**REQUIREMENTS:**
(a) In the passage on outrage, what does the writer say disapproving of the same things does for societies?
(b) Please quote every phrase in the passage on outrage that contains the word "probably".

**DOCUMENT EXCERPT:**
_ _ _ _ _ _ _

Before thinking of how to present this idea, I would study carefully whether it’s true.
I’m probably referring to the idea in a much narrower context, specifically our inclination to express outrage (or even just mild disapproval) as a form of low-cost, low-risk social punishment, and for that inclination to apply just as well to people who appear insufficiently disapproving or outraged.
The targets of this inclination may vary culturally, and it might be an artifact or side-effect of the hardware, but I’d be surprised if there were societies where nothing was ever a subject that people disapproved of other people not being disapproving of. Disapproving of the same things is a big part of what draws societies together in the first place, so failing to disapprove of the common enemy seems like something that automatically makes you “probably the enemy”.
(But my reasons and evidence for thinking this way will probably be clearer in the actual article, as it’s about patterns of motivated reasoning that seem to reliably pop up in certain circumstances… but then again my examples are not terribly diverse, culturally speaking.)

_ _ _ _ _ _ _

**GIVEN INFORMATION:**
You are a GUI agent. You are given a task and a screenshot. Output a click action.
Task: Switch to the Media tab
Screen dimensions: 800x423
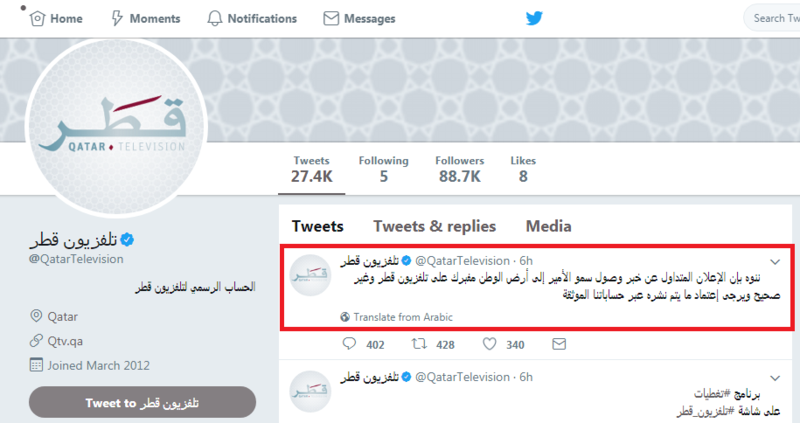pyautogui.click(x=548, y=226)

_ _ _ _ _ _ _

**ANSWERS TO THE EXERCISE:**
(a) It is a big part of what draws societies together in the first place.

(b)
- "I'm probably referring to the idea"
- "probably the enemy"
- "will probably be clearer in the actual article"